What to work on: Everything from the line containing "The width and height of the screenshot is (1200, 788)." through the final line of the records must be transcribed verbatim; nothing else belongs in the result.
====== Records provided
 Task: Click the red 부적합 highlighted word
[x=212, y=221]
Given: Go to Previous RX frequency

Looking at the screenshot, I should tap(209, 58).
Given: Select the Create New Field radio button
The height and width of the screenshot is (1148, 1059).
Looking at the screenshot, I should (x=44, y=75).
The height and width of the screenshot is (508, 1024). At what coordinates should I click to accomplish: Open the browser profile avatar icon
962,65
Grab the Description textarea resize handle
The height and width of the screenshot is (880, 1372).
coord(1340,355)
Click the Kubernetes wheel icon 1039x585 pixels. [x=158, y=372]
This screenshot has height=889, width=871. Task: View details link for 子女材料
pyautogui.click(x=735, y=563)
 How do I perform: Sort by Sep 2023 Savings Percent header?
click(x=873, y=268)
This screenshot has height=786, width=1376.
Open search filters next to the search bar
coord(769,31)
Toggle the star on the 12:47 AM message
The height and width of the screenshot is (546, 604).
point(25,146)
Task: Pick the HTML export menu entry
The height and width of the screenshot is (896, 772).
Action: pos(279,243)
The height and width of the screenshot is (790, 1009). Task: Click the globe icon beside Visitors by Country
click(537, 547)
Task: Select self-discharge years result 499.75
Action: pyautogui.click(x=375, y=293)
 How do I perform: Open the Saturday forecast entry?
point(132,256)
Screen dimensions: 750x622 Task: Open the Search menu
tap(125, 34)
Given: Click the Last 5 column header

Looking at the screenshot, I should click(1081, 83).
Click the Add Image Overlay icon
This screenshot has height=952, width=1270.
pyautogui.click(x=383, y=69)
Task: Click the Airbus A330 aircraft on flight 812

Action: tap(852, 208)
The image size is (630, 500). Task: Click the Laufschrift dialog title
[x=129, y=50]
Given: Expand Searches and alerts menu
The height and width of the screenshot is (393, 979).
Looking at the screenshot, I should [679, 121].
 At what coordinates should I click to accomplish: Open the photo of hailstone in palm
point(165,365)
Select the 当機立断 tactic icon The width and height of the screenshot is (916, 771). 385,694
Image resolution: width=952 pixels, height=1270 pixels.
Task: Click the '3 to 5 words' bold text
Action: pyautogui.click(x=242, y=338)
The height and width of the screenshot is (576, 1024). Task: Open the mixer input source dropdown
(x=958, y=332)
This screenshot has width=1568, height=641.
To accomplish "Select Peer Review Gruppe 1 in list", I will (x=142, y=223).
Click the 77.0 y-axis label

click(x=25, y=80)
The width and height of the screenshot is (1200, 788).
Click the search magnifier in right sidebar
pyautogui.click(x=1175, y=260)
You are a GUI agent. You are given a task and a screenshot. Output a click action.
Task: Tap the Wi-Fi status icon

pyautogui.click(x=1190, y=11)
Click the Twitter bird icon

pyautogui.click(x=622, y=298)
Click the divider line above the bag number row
============
Exercise result:
The width and height of the screenshot is (1200, 788).
Click the search magnifier in right sidebar
pyautogui.click(x=1175, y=260)
You are a GUI agent. You are given a task and a screenshot. Output a click action.
Task: Tap the Wi-Fi status icon

pyautogui.click(x=1190, y=11)
Click the Twitter bird icon

pyautogui.click(x=622, y=298)
Click the divider line above the bag number row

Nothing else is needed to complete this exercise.